*Lavoro richiesto*:
**A.** Secondo il testo sul caso del signor Carlo Massone, da quanto tempo egli porta avanti la sua battaglia di sensibilizzazione?
**B.** Prosegua il testo sul caso del signor Carlo Massone, riprendendo dopo la sua ultima frase.

*Testo fornito*:
● ● ● ●

Tali vicissitudini consumate nell’assoluta impunità di coloro che hanno richiesto e rilasciato i certificati falsi hanno prodotto ripercussioni gravissime alle attività economiche della ditta del signor Carlo Massone, al punto da indurlo – pur di non rimanere senza lavoro e con un mezzo sequestrato ed improduttivo – ad acquistarne altri, con una spesa di ulteriori lire 100 milioni e con il medesimo triste e scandaloso risultato di vedersi bloccare il mezzo.

Ad oggi il signor Carlo Massone, pur avendo sporto una serie di denunce contro i fautori delle reiterate truffe e interpellato parlamentari e Ministri nonché interessato anche la Procura della Repubblica di Genova poiché nessuna risposta o indennizzo sono pervenuti dalle autorità di Alessandria e comunque da tutte quelle interessate nella vicenda, è ancora in attesa che si faccia chiarezza e che la sua pratica approdi a giusta conclusione.

Da oltre 20 anni il Sig. Carlo Massone sta combattendo una battaglia di sensibilizzazione volta a far emergere la verità sul suo personale caso e su fatti di analoga gravità che metterebbero in discussione l’intero apparato preposto alla certificazione di idoneità ad operare dei mezzi industriali coinvolgendo ingegneri e pubblici ufficiali funzionari dello Stato.

● ● ● ●

[Estratti da un set di dati]
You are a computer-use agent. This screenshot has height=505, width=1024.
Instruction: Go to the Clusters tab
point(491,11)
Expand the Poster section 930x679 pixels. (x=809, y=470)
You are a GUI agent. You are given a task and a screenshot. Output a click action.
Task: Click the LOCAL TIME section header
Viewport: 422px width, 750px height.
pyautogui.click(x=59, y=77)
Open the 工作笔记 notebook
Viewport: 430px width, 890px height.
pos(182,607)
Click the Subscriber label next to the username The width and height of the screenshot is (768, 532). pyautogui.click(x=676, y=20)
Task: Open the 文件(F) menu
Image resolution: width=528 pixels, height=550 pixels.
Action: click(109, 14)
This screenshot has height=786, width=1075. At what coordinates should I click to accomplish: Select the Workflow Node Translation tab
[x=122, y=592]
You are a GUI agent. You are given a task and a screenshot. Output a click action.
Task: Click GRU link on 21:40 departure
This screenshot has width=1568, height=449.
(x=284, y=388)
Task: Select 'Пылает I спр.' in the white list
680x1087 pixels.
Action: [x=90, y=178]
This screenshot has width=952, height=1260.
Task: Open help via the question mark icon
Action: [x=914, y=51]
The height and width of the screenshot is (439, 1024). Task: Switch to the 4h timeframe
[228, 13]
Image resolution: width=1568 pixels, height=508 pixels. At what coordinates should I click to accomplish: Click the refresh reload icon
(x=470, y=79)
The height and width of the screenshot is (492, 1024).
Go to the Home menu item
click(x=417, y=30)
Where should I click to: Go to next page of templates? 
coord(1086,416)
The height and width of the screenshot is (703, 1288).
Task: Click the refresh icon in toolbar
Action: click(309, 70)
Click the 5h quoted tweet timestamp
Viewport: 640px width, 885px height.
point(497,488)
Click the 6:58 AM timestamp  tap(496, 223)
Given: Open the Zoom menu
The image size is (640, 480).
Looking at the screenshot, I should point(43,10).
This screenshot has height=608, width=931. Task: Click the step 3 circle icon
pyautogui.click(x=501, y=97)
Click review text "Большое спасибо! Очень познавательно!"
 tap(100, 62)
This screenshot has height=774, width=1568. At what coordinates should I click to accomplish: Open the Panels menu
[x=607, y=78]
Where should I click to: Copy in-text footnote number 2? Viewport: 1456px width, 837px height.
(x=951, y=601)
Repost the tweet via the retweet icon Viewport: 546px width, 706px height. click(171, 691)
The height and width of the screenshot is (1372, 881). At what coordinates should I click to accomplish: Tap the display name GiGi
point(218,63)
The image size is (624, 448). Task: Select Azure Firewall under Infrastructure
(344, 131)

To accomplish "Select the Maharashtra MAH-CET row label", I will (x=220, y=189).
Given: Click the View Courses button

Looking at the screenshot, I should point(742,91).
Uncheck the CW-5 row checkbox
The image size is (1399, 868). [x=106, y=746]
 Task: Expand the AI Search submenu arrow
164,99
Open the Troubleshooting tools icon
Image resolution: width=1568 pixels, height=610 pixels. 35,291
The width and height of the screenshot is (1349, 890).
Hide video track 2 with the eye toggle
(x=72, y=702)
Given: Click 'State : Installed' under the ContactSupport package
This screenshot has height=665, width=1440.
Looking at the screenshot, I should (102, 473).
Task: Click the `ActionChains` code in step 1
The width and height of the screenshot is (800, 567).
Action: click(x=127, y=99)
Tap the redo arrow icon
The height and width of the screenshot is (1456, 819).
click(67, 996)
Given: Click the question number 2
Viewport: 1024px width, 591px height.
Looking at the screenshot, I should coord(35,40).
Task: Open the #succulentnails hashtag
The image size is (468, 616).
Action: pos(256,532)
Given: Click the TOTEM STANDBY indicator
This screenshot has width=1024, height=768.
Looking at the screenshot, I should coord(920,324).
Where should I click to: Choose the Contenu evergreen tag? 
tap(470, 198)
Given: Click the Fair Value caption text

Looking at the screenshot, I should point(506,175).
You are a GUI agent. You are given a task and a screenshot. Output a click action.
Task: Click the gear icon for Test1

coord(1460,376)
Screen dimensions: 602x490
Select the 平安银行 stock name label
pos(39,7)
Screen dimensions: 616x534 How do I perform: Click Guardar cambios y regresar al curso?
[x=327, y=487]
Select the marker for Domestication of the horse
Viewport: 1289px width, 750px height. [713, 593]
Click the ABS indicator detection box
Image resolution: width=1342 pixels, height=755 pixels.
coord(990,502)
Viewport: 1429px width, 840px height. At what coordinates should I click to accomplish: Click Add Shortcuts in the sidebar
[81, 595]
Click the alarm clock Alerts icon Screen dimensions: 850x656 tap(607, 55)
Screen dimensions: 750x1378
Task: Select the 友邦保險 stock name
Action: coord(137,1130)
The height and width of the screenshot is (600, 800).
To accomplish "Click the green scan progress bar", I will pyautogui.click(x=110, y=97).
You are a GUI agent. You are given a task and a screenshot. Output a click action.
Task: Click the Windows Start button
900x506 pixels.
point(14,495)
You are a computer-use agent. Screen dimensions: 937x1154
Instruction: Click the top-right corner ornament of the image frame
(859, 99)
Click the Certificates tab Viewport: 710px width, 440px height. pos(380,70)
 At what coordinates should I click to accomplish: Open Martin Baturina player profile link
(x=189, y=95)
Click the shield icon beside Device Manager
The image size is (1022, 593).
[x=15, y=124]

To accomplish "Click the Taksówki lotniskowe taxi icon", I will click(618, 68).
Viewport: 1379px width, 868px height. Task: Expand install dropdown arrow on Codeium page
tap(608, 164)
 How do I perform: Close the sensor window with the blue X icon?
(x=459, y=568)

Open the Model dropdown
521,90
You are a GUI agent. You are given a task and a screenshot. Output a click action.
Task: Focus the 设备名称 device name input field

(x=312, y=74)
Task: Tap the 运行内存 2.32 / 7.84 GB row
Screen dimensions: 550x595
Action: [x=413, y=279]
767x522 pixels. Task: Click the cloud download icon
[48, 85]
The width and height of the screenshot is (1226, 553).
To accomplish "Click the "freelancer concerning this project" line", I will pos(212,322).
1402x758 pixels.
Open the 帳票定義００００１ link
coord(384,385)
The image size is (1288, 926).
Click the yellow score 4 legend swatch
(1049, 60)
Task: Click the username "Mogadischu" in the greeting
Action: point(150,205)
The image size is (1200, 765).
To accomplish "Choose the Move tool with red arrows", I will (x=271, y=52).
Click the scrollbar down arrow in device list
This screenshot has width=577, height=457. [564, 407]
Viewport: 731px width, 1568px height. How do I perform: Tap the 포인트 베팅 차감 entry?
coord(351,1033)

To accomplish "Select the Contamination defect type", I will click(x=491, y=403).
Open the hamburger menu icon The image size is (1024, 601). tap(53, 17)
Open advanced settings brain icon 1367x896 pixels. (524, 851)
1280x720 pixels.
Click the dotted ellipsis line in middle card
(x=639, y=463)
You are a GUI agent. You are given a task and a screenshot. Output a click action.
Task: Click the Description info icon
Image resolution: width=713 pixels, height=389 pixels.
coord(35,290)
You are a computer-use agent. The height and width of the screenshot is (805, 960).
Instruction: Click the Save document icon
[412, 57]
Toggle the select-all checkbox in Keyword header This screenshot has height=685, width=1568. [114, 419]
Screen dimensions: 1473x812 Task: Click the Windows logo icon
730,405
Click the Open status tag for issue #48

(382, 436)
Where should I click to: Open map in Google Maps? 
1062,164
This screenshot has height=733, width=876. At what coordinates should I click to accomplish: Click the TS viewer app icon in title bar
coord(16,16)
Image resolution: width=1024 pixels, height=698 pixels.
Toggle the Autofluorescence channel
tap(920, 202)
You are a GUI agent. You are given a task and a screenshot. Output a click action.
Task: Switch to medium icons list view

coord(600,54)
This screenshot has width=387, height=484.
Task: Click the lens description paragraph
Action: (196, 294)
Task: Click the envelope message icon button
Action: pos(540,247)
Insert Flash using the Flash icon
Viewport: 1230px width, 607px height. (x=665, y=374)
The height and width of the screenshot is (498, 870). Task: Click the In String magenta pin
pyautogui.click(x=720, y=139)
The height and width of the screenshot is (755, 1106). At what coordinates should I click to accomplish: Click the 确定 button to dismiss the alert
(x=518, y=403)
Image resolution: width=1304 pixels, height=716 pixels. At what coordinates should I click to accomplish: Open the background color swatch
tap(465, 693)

● ● ● ●

*Risposte*:
**A.** Da oltre 20 anni.

**B.**
Fatti su cui molti ricorderanno aveva anche indagato l’ex P.M. Antonio Di Pietro ai tempi di mani pulite, portando all’arresto di molti funzionari dell’Ispettorato della Motorizzazione civile di Milano.

Ma poi tutto è tornato come e peggio di prima con il beneplacito della magistratura milanese, peraltro competente ex art. 11 c.p.p. ad indagare sui reati dei magistrati del Piemonte.

Anche le varie interpellanze dei senatori Bornacin e Martinat, Davide Gariglio e Mario Borghezio sono rimaste tutte senza risposta, seppure venisse sollevato un fenomeno di notevole allarme sociale e gravità che avrebbe dovuto indurre il Governo italiano a fare chiarezza su di una vicenda così delicata e sconcertante, sollecitando il riesame della pratica e verificando, secondo quanto denunciato, la regolarità delle attestazioni rilasciate dalle autorità competenti in ordine ai collaudi di omologazione dei veicoli industriali al fine di definire responsabilità ed eventuali comportamenti omissivi e collusivi da parte di pubblici funzionari e giudicanti.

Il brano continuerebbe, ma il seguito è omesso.